Pixel coordinate grounding data:
◆ ◆ ◆ ◆ ◆

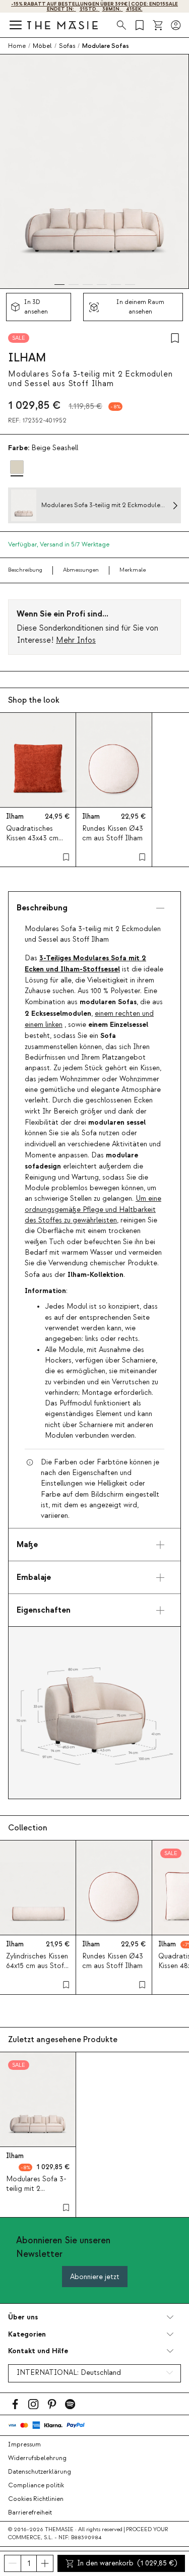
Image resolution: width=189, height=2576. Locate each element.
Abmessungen (81, 570)
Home (17, 46)
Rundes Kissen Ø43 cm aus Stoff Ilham (112, 833)
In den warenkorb (127, 2563)
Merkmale (132, 570)
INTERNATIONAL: (69, 2372)
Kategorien (27, 2334)
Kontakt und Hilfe (38, 2351)
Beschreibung (25, 570)
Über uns (23, 2317)
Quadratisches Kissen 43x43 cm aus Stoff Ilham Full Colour (37, 843)
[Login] (176, 25)
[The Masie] (62, 25)
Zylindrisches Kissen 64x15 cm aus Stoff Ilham (37, 1966)
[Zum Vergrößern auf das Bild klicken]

◆ ◆ ◆ ◆ ◆

YOUR ASSIGNMENT
What you give back should be the lines from the one with "Home (17, 46)" to the end of the data, copied exactly, both ends included.

RESULT OF THIS EXERCISE
Home (17, 46)
Rundes Kissen Ø43 cm aus Stoff Ilham (112, 833)
In den warenkorb (127, 2563)
Merkmale (132, 570)
INTERNATIONAL: (69, 2372)
Kategorien (27, 2334)
Kontakt und Hilfe (38, 2351)
Beschreibung (25, 570)
Über uns (23, 2317)
Quadratisches Kissen 43x43 cm aus Stoff Ilham Full Colour (37, 843)
[Login] (176, 25)
[The Masie] (62, 25)
Zylindrisches Kissen 64x15 cm aus Stoff Ilham (37, 1966)
[Zum Vergrößern auf das Bild klicken]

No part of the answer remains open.